When the Israelites came to the borders of Canaan after a long trek through the wilderness from Egypt, they sent in spies to check out the Promised Land God had said was theirs for the taking. After the reports of the spies were given, the Israelites began to fear, doubting God's declaration to them that Canaan was theirs, that they had only to go in and possess it. The reports of great cities and peoples, of giants in the land, overcame all of the things they had just experienced in their journey out of Egypt to the Promised Land. Though God had taken great pains to show His Chosen People that He was with them, caring for, and protecting, them, they cowered at the prospect of claiming what God had given to them.
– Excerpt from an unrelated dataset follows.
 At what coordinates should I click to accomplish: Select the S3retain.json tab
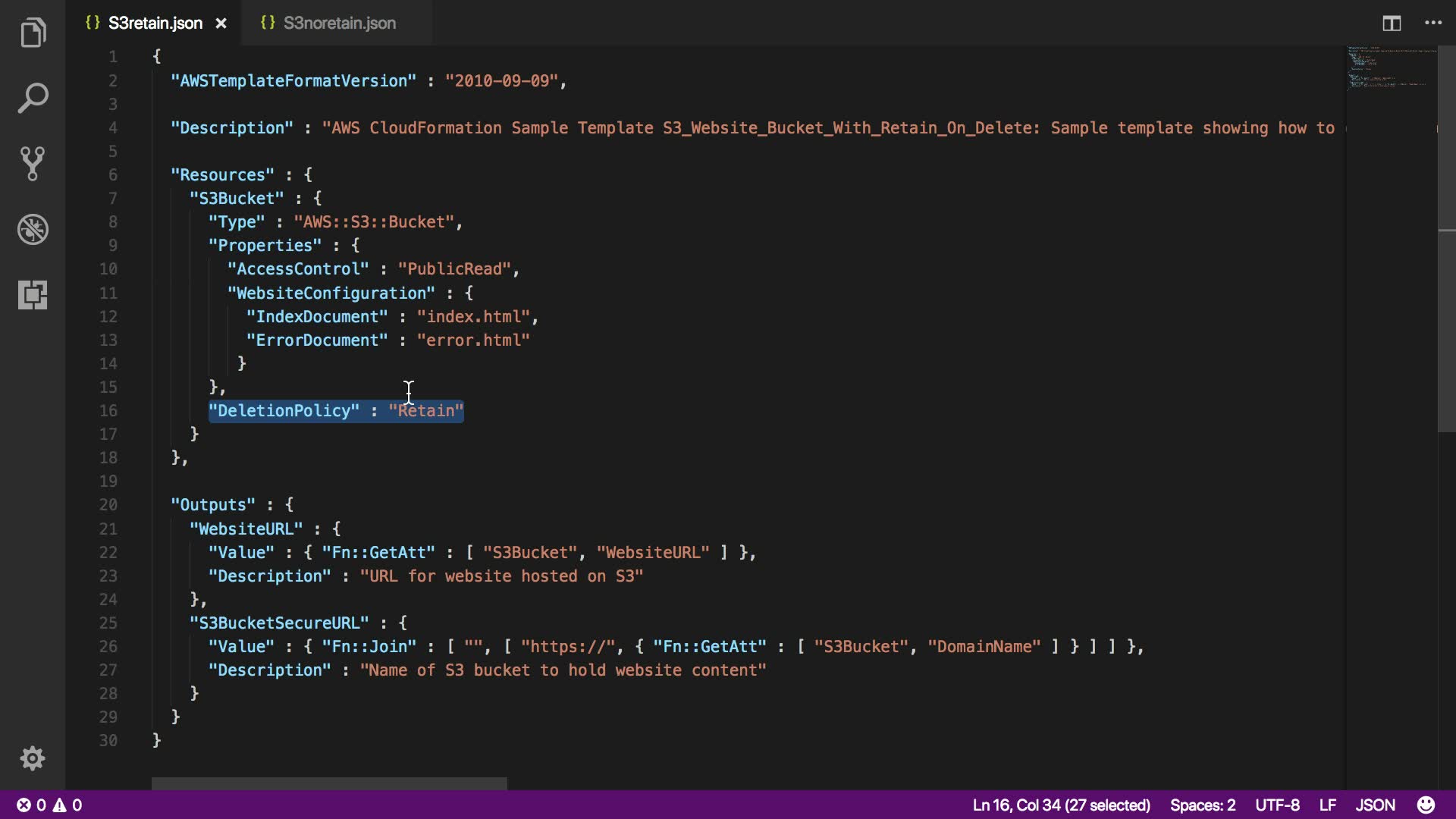155,24
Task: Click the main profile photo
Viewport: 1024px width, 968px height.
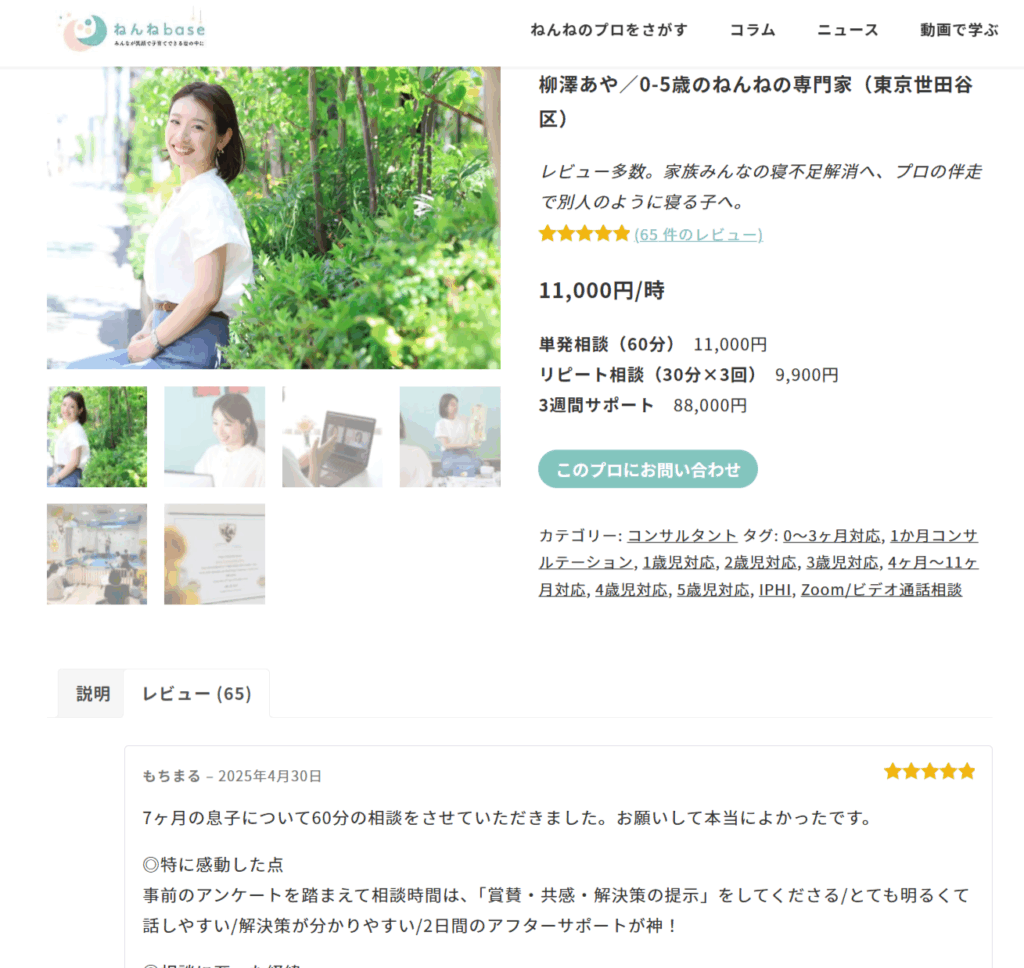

They doubted God, and drew back in fear from His blessing, and this ANGERED God so much that He consigned the generation of doubters to life (and eventual death) in the wilderness outside of Canaan. (Read Numbers 13-14).
God has done much to give His born-again children clarity about what is true and good reason to be confident that it is true. And having done so, He expects them NOT to act like the Israelites at the border of Canaan, doubting Him and His truth, which is, essentially, to call Him a liar.
Not only has God given a sure revelation of Himself and His truth to us in Creation, the Incarnation and the Bible, but in the Person of the Holy Spirit, too, who "leads us into all truth," and in whom we possess "the mind of Christ," who strengthens us, teaches us, convicts us and comforts us daily, making us more and more like Jesus all the time (John 14:26; John 16:13; 1 Corinthians 2:10-16; John 16:8; Ephesians 3:16; Philippians 2:13; 2 Corinthians 3:18, Galatians 5:22-23, etc.) As a result, the genuine child of God has even less reason to doubt. S/he has both external, objective and authoritative witness to God and His truth and a direct, personal, internal witness to the same. For these reasons, the Christian who champions persistent doubt about spiritual truth, making it a virtue, even, to maintain a skeptical antagonism to any believer who says they know God and His truth is, in my view, widely off the mark about both God and His truth and what it is to know and walk with Him.